Although personal ratings account for one aspect of the Harvard admissions holistic review process, SFFA utilized the personal ratings as a tool to allege intentional discrimination by the forty-member Harvard admissions committee. Consequently, news media outlets have mischaracterized the personal rating category as a “personality rating,” thereby misinforming the general public that Harvard applicants are assessed on the basis of whether their personality is sparkling or drab. While the district court found there were limited differences in the personal rating scores amongst applicants and, thus, no evidence of discrimination—which was upheld by the court of appeals—the Supreme Court’s majority opinion ignored both preceding determinations and concluded that race served as a consequential factor in determining an applicant’s personal rating score. Based on the notion that the admissions process is a zero-sum game, the Court’s majority opinion determined that Harvard’s holistic admissions review relied on racially stereotyping applicants; thus, violating the Equal Protection Clause on the grounds that race may never be used as a “negative” or operate as a “stereotype.” Therefore, the Court’s majority opinion asserts that race serves as a consequential factor in admissions review and decisions.

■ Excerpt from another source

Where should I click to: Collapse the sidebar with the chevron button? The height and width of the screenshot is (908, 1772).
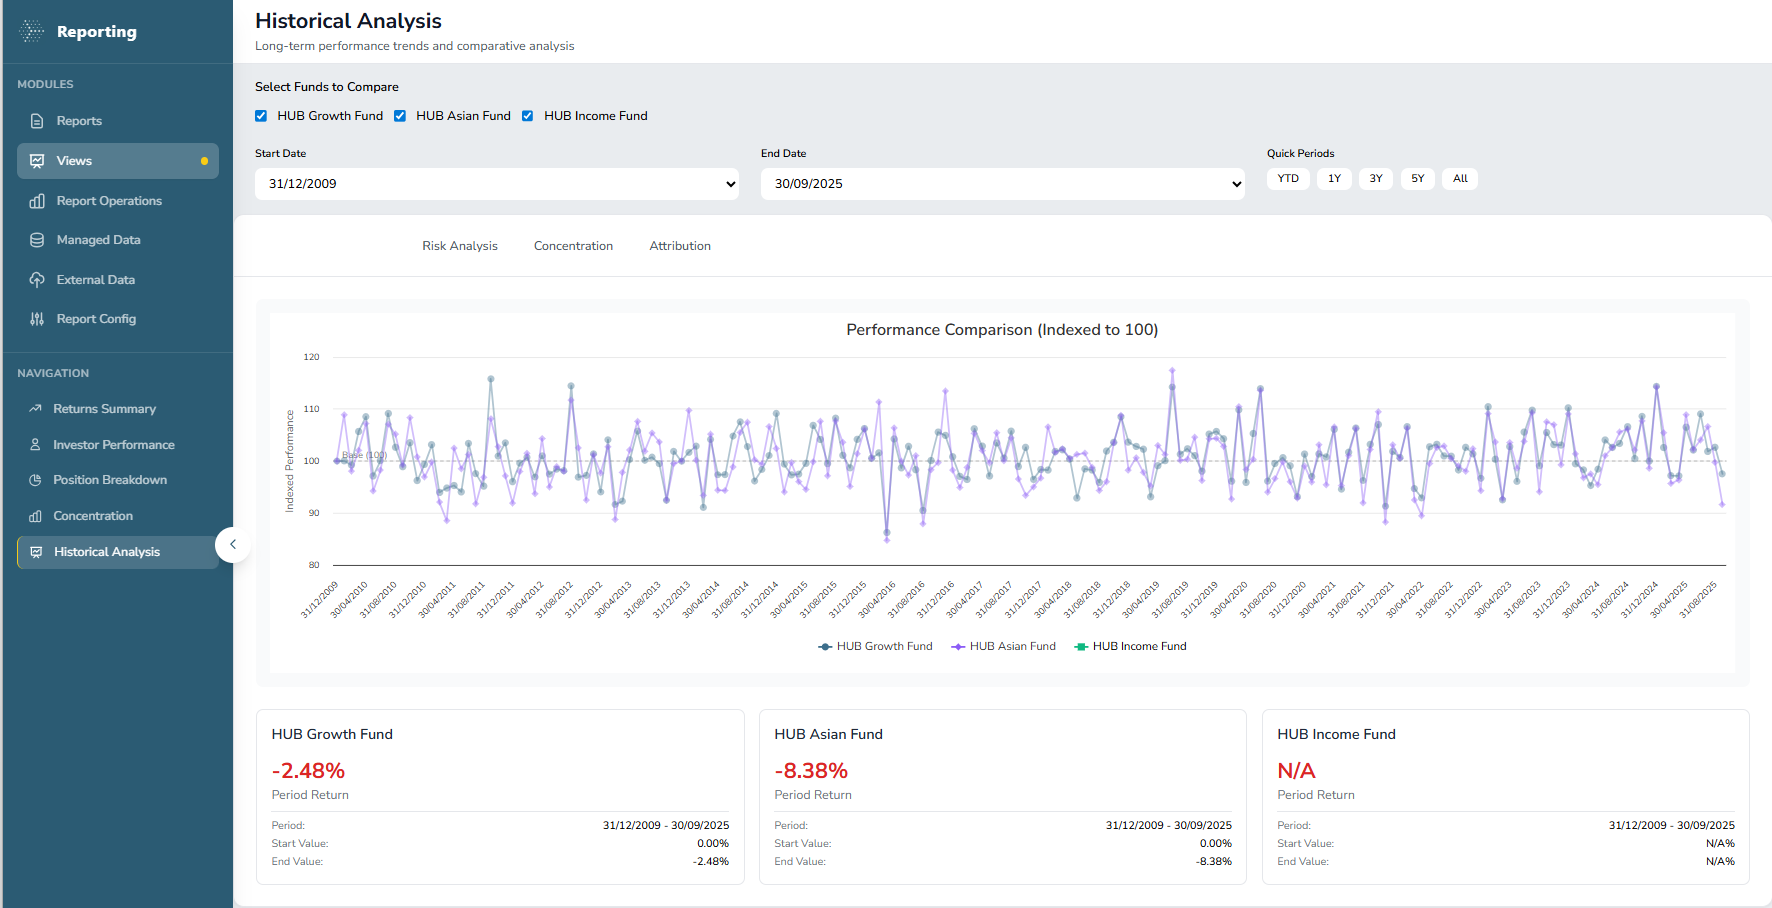[233, 545]
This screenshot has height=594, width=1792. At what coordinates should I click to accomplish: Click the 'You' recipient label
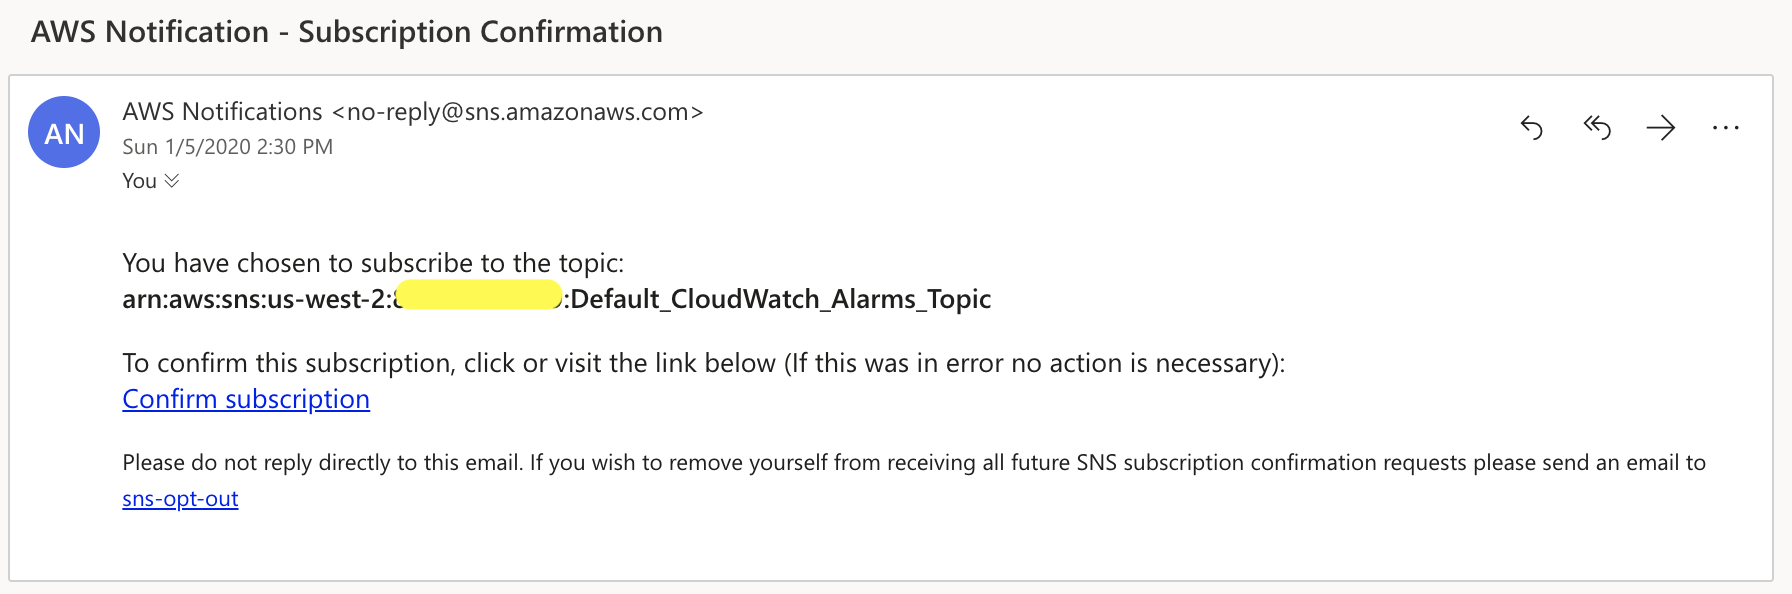pyautogui.click(x=139, y=181)
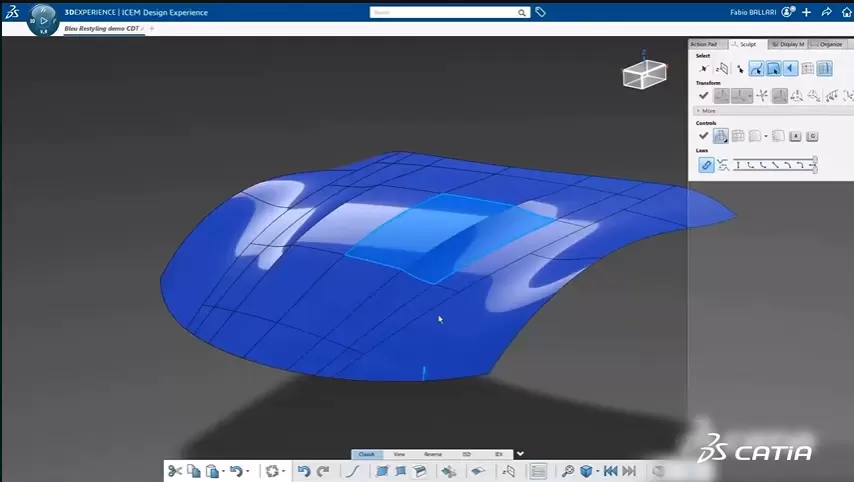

Notwithstanding this assertion, social science research and data provided two conclusions that can explain the limited differences found amongst the average personal rating scores across racial groups. First, Asian Americans are more likely to attend public high schools, which may have larger student enrollment that affects access to resources. Second, Asian Americans are more likely to apply to selective colleges than other ethnic groups, which may not reflect the best “fit” for the applicant.
Because public high schools are more likely to serve a larger student body, both teachers and guidance counselors experience heavier workloads that affect their ability to allocate time toward writing strong letters of recommendation. This workload is a stark contrast to private high school teachers and guidance counselors—whose workloads may be notably smaller, thus allowing them more time to write in-depth letters of recommendation. Consequently, applicants attending private high schools—who are less likely to be Asian American—have higher chances for consideration due to their higher quality letters. As a result, these applicants are more likely to receive higher school support ratings, which are essential when calculating Harvard’s personal ratings. Such differences in letter quality may point to disparities between private and public schools—rather than race as an external factor outside of Harvard admissions’ control.
Justice Sotomayor detailed these complex issues in her dissent, writing “under-represented minorities are more likely to attend schools with less qualified teachers, less challenging curricula, lower standardized test scores, and fewer extracurricular activities and advanced placement courses. It is thus unsurprising that there are achievement gaps along racial lines, even after controlling for income differences.” Similarly, in her dissenting opinion, Justice Jackson referenced such research examining the relationship between policies, its implications on wealth accumulation, and economic disparities amongst racial groups. While obtaining a college degree can lead to opportunities for professional employment, the legacy of exclusionary policies (e.g., from slavery to property ownership) may not entirely close the economic gap. In her dissenting opinion, Justice Jackson wrote, “in 2019, Black families’ median wealth was approximately $24,000. For White families, that number was approximately eight times as much (about $188,000). These wealth disparities ‘exis[t] at every income and education level,’ so, ‘[o]n average, white families with college degrees have over $300,000 more wealth than black families with college degrees.” Still, Justice Jackson argues that pursuing higher education provides opportunities for economic advancement and the consideration of race as a factor can be a mechanism to acknowledge historical wrongdoings and yields benefits for all applicants alike.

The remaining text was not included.